Testing Thermal Conductivity

Thermal conductivity is of special importance when refractory materials are used for the lining of industrial equipment. To a considerable extent thermal conductivity has a determining influence on the important parts of the construction. Low values are required if heat losses are to be kept to a minimum (insulation), while high values are necessary in materials in areas where heat transfer is important (control of hot face temperatures). Thermal conductivity, λ, is defined as a density of heat flow rate divided by temperature gradient; the units are W/(m.K).

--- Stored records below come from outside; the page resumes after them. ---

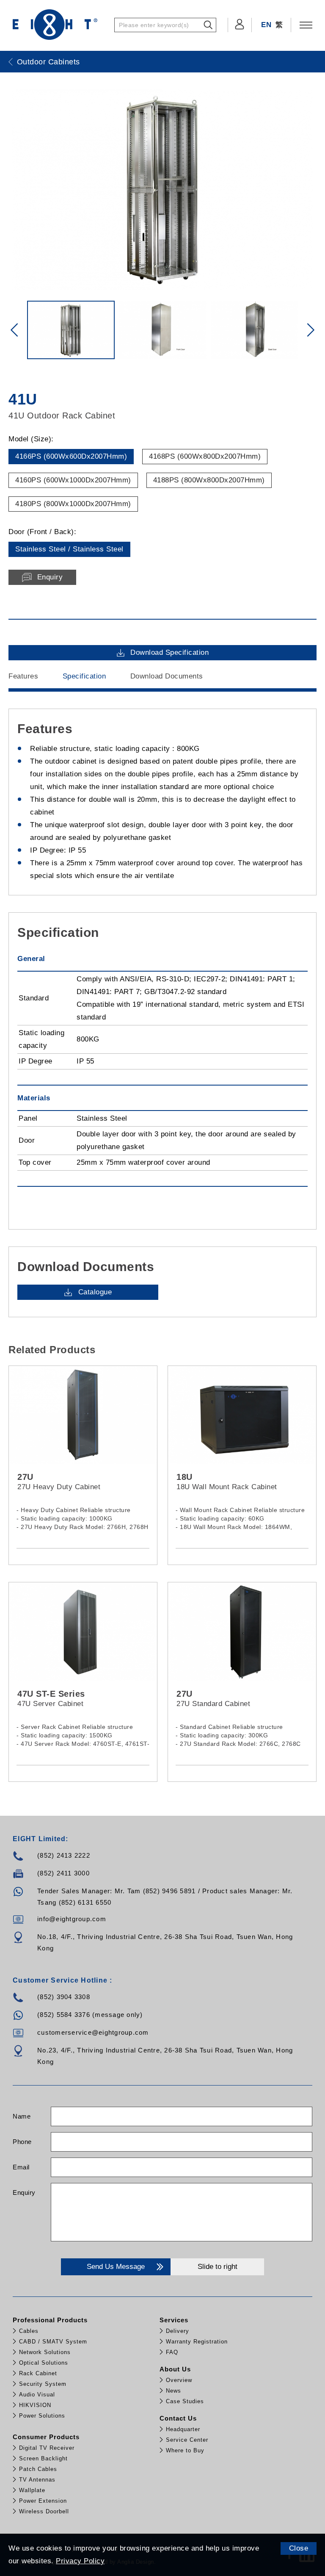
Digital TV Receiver (46, 2448)
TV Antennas (37, 2479)
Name (21, 2116)
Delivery (177, 2331)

Several methods have been developed for the determination of thermal conductivity of refractory and heat insulating materials at elevated temperatures. The only internationally standardized method is the hot-wire method (ISO 8894).
The hot-wire method is a dynamic, absolute method based on the measurement of the temperature increase

  • of a linear heat source (hot wire)
    - cross-wire-technique -

or

  • at a certain location at a specified distance from a linear heat source
    - parallel-wire-technique -

Both, hot wire and thermocouple are embedded between two test pieces which form the test assembly. The increase in temperature as a function of time, measured from the moment the heating current is switched on, is a measure of the thermal conductivity of the materials of which the test pieces are made.
A further variation called "Platinum Resistance Thermometer Technique", or "T® Technique" is described in ASTM-C 1113. Here an integral temperature measurement is carried out over the length of the hot wire between the voltage steps. This means that the hot wire itself functions as both, heat source and temperature sensor. The temperature increase of the hot wire is determined from its change in resistance; the calculation of the thermal conductivity is the same as that of the cross-wire technique.

The NETZSCH TCT 426 operates according to the hot-wire method using all three techniques described here.